> _Elenco attività_:
**a)** Duplica fedelmente il passo del brano sulla finanza comportamentale che si apre con le parole contenenti "In questo contesto, la" e si chiude con "ricorrenti disfunzioni decisionali.".
**b)** Per favore, riporta soltanto il tratto delle righe di dati che si apre con la riga contenente "Given: Select the 自设内容 tab" e si chiude con quella contenente "[x=73, y=149]", estremi inclusi, sostituendo "GUI agent" con "UI agent" e lasciando invariato tutto il resto.

Le contraddizioni descritte costituiscono oggetto di analisi della behavioral finance, la quale predispone strumenti idonei a correggere ovvero ad attenuare gli effetti distorsivi che tali fenomeni possono produrre sulle decisioni di natura finanziaria; tra questi, assumono un ruolo determinante talune misure correttive, adottabili sia in forma autonoma che in maniera integrata, finalizzate a limitare l’incidenza dei bias cognitivi ed emotivi sull’agire economico dei singoli. In tale prospettiva l’educazione finanziaria, la trasparenza delle informazioni e l’attività di consulenza specializzata, quali strumenti della finanza comportamentale - adottati dagli operatori dei mercati finanziari-, se opportunamente attuate, sono in grado di favorire una gestione più lucida, razionale e informata dei processi decisionali in ambito economico-finanziario da parte dei soggetti interessati.

In questo contesto, la trasparenza, intesa non soltanto come accessibilità ai contenuti informativi, ma anche come adeguatezza delle modalità di rappresentazione, sebbene assuma una funzione determinante nel contrastare le distorsioni cognitive che affliggono le decisioni degli investitori, può presentare aspetti inefficaci derivanti da motivi riconducibili a bias comportamentali e deficit cognitivi[18].

I limiti sin qui delineati si collocano prevalentemente nella dimensione operativa dell’educazione finanziaria e della consulenza professionale, le quali si prefiggono di individuare le caratteristiche comportamentali dei potenziali clienti, interpretare le strategie di investimento da essi adottate, nonché analizzare in modo critico le ricorrenti disfunzioni decisionali.

> _Dati dell'esercizio_:

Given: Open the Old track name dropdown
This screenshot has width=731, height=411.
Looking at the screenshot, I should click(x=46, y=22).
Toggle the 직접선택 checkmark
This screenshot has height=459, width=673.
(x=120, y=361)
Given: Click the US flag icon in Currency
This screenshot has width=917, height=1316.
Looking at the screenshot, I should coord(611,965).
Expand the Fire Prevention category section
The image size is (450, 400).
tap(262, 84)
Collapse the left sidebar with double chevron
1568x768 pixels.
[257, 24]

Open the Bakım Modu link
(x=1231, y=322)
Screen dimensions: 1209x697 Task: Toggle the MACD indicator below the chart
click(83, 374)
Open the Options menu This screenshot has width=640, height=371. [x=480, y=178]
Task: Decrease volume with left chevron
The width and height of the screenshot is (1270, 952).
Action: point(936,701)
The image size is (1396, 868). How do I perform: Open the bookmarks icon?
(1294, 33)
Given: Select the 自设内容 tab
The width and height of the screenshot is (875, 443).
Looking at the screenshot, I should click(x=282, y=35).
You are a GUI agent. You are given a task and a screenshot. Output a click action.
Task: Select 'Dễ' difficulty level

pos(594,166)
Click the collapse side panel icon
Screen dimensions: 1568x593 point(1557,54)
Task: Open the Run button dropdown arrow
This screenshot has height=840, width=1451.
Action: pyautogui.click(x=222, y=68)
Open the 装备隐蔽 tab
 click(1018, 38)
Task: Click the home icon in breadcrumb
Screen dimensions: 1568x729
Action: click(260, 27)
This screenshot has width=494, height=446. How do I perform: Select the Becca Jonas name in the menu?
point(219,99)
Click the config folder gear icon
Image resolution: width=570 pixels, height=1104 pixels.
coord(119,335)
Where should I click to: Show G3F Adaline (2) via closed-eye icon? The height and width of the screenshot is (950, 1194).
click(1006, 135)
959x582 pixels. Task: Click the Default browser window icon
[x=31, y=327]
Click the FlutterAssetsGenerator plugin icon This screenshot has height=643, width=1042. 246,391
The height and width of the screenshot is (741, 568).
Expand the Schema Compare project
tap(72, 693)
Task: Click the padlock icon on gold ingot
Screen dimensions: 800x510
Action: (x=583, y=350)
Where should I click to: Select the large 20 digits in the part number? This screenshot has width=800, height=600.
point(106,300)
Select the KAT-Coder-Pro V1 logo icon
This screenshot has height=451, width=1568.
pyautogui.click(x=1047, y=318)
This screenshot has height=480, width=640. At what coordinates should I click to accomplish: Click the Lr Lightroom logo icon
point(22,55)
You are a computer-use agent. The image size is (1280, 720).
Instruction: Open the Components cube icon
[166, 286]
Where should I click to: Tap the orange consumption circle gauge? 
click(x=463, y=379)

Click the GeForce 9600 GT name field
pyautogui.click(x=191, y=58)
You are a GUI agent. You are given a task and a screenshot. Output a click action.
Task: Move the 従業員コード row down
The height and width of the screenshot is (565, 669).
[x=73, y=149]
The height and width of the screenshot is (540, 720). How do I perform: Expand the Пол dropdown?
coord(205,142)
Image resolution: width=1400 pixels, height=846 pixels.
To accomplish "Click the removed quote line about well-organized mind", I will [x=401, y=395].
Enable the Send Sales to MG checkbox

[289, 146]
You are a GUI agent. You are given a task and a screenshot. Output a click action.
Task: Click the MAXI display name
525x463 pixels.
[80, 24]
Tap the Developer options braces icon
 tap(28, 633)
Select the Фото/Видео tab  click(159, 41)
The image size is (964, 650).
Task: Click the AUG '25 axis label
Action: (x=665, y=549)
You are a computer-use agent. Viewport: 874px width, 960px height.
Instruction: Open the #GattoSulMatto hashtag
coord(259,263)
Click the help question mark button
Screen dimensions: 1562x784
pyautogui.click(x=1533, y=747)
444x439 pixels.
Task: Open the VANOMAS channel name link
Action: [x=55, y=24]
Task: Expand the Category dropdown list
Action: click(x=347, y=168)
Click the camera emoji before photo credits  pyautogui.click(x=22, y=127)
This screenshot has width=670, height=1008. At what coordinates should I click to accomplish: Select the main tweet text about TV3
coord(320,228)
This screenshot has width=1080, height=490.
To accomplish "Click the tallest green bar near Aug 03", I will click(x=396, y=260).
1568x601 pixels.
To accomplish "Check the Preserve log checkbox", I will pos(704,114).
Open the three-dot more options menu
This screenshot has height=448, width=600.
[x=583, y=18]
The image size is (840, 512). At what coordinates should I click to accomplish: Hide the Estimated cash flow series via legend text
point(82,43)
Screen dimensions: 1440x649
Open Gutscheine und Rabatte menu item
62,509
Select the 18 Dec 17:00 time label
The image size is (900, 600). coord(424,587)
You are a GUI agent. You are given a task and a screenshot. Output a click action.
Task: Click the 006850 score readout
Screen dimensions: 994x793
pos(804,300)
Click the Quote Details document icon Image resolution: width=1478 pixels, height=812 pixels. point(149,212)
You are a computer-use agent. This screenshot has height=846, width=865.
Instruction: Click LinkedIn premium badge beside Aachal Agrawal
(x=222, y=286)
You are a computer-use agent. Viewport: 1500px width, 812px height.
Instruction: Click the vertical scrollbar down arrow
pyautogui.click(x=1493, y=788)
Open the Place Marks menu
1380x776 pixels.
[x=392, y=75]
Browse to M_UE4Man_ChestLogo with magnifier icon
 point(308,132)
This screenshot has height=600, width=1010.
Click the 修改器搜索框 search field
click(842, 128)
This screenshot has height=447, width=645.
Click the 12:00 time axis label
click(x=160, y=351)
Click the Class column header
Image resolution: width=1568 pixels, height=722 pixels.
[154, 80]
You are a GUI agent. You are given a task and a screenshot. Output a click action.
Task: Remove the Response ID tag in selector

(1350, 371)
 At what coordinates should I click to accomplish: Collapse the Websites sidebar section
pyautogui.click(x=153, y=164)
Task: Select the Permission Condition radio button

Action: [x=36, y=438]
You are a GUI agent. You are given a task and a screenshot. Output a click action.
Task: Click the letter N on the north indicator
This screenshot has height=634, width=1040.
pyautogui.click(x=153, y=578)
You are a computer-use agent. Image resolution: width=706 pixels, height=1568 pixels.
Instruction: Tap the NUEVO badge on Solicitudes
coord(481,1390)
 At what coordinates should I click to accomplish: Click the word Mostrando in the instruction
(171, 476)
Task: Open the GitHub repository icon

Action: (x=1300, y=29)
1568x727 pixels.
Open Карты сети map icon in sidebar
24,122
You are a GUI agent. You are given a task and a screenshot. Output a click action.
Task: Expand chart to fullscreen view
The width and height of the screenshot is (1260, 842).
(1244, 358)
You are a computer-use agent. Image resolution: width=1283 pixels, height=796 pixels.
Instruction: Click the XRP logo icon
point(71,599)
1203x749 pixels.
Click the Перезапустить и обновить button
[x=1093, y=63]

> _Risultati_:
**a)**
In questo contesto, la trasparenza, intesa non soltanto come accessibilità ai contenuti informativi, ma anche come adeguatezza delle modalità di rappresentazione, sebbene assuma una funzione determinante nel contrastare le distorsioni cognitive che affliggono le decisioni degli investitori, può presentare aspetti inefficaci derivanti da motivi riconducibili a bias comportamentali e deficit cognitivi[18].

I limiti sin qui delineati si collocano prevalentemente nella dimensione operativa dell’educazione finanziaria e della consulenza professionale, le quali si prefiggono di individuare le caratteristiche comportamentali dei potenziali clienti, interpretare le strategie di investimento da essi adottate, nonché analizzare in modo critico le ricorrenti disfunzioni decisionali.

**b)**
Given: Select the 自设内容 tab
The width and height of the screenshot is (875, 443).
Looking at the screenshot, I should click(x=282, y=35).
You are a UI agent. You are given a task and a screenshot. Output a click action.
Task: Select 'Dễ' difficulty level

pos(594,166)
Click the collapse side panel icon
Screen dimensions: 1568x593 point(1557,54)
Task: Open the Run button dropdown arrow
This screenshot has height=840, width=1451.
Action: pyautogui.click(x=222, y=68)
Open the 装备隐蔽 tab
 click(1018, 38)
Task: Click the home icon in breadcrumb
Screen dimensions: 1568x729
Action: click(260, 27)
This screenshot has width=494, height=446. How do I perform: Select the Becca Jonas name in the menu?
point(219,99)
Click the config folder gear icon
Image resolution: width=570 pixels, height=1104 pixels.
coord(119,335)
Where should I click to: Show G3F Adaline (2) via closed-eye icon? The height and width of the screenshot is (950, 1194).
click(1006, 135)
959x582 pixels. Task: Click the Default browser window icon
[x=31, y=327]
Click the FlutterAssetsGenerator plugin icon This screenshot has height=643, width=1042. 246,391
The height and width of the screenshot is (741, 568).
Expand the Schema Compare project
tap(72, 693)
Task: Click the padlock icon on gold ingot
Screen dimensions: 800x510
Action: (x=583, y=350)
Where should I click to: Select the large 20 digits in the part number? This screenshot has width=800, height=600.
point(106,300)
Select the KAT-Coder-Pro V1 logo icon
This screenshot has height=451, width=1568.
pyautogui.click(x=1047, y=318)
This screenshot has height=480, width=640. At what coordinates should I click to accomplish: Click the Lr Lightroom logo icon
point(22,55)
You are a computer-use agent. The image size is (1280, 720).
Instruction: Open the Components cube icon
[166, 286]
Where should I click to: Tap the orange consumption circle gauge? 
click(x=463, y=379)

Click the GeForce 9600 GT name field
pyautogui.click(x=191, y=58)
You are a UI agent. You are given a task and a screenshot. Output a click action.
Task: Move the 従業員コード row down
The height and width of the screenshot is (565, 669).
[x=73, y=149]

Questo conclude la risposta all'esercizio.